## YOUR GOAL
An exact, complete printout of the listing is wanted, minus its images.

## MATERIAL SUPPLIED
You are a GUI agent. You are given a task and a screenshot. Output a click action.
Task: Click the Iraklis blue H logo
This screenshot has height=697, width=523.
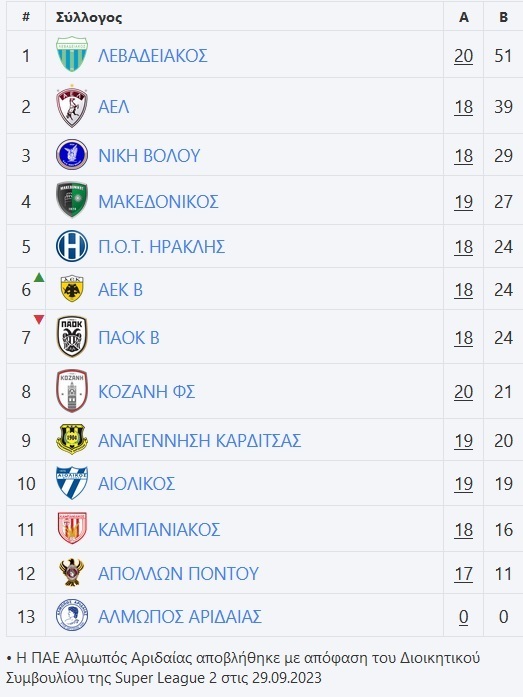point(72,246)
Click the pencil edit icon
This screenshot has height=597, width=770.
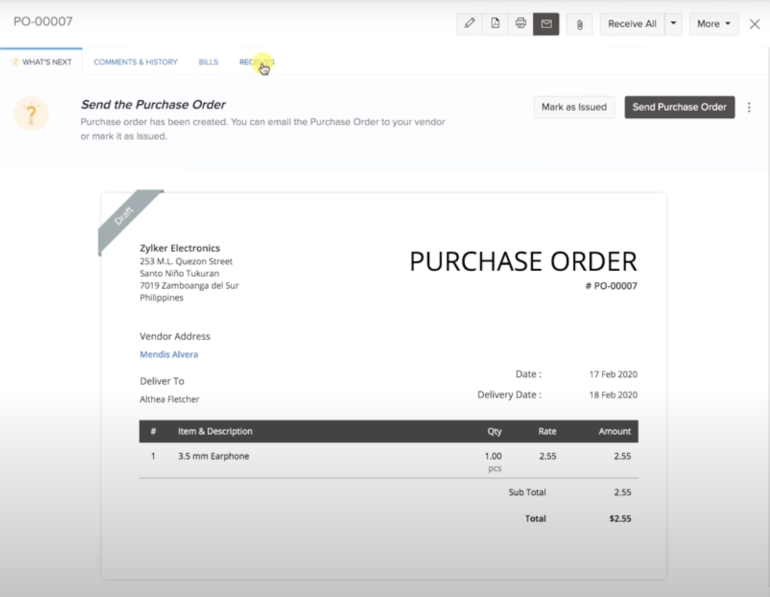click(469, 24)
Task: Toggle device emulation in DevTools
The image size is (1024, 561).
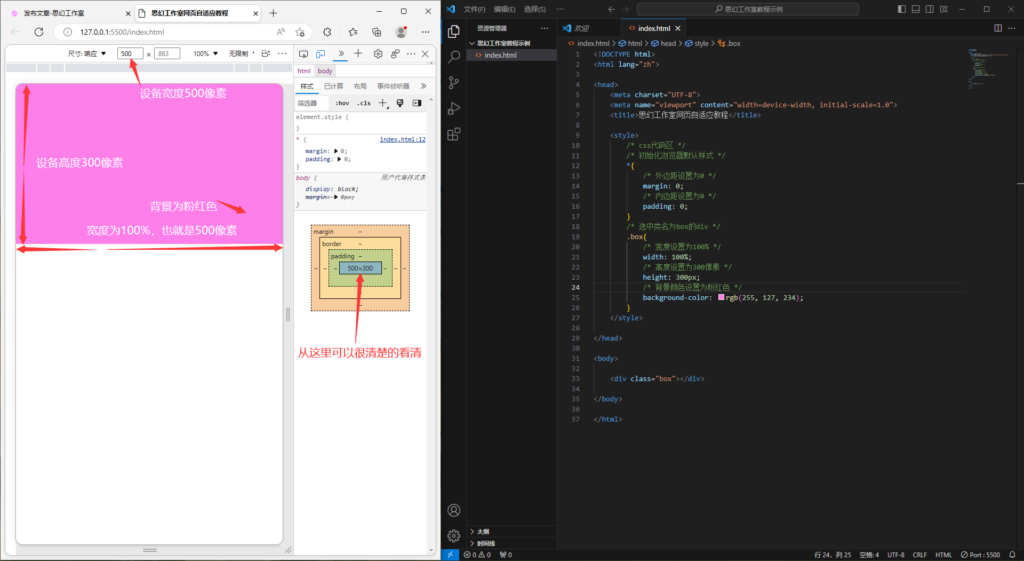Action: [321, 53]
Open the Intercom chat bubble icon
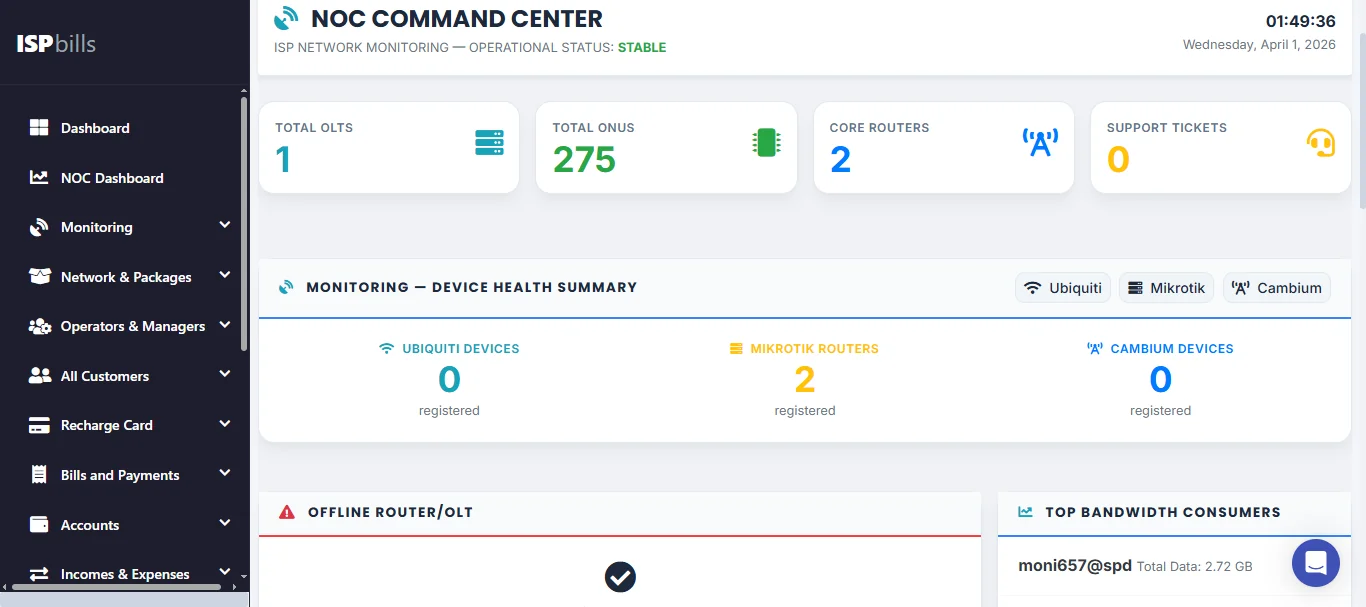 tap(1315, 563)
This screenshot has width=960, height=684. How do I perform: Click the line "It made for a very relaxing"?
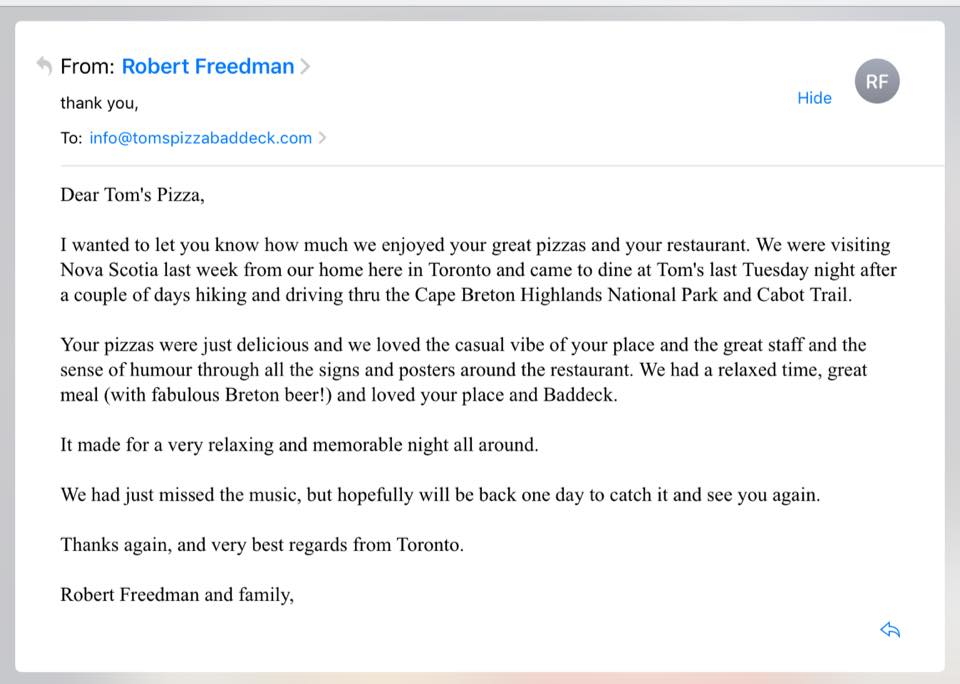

## EXERCISE OUTPUT
You are a GUI agent. You are given a task and a screenshot. Output a click action.
Task: Click the Iraklis blue H logo
This screenshot has height=697, width=523.
point(72,246)
Click the pencil edit icon
This screenshot has height=597, width=770.
click(469, 24)
Task: Toggle device emulation in DevTools
The image size is (1024, 561).
Action: [321, 53]
Open the Intercom chat bubble icon
 tap(1315, 563)
This screenshot has width=960, height=684. How do I perform: Click the line "It made for a very relaxing"?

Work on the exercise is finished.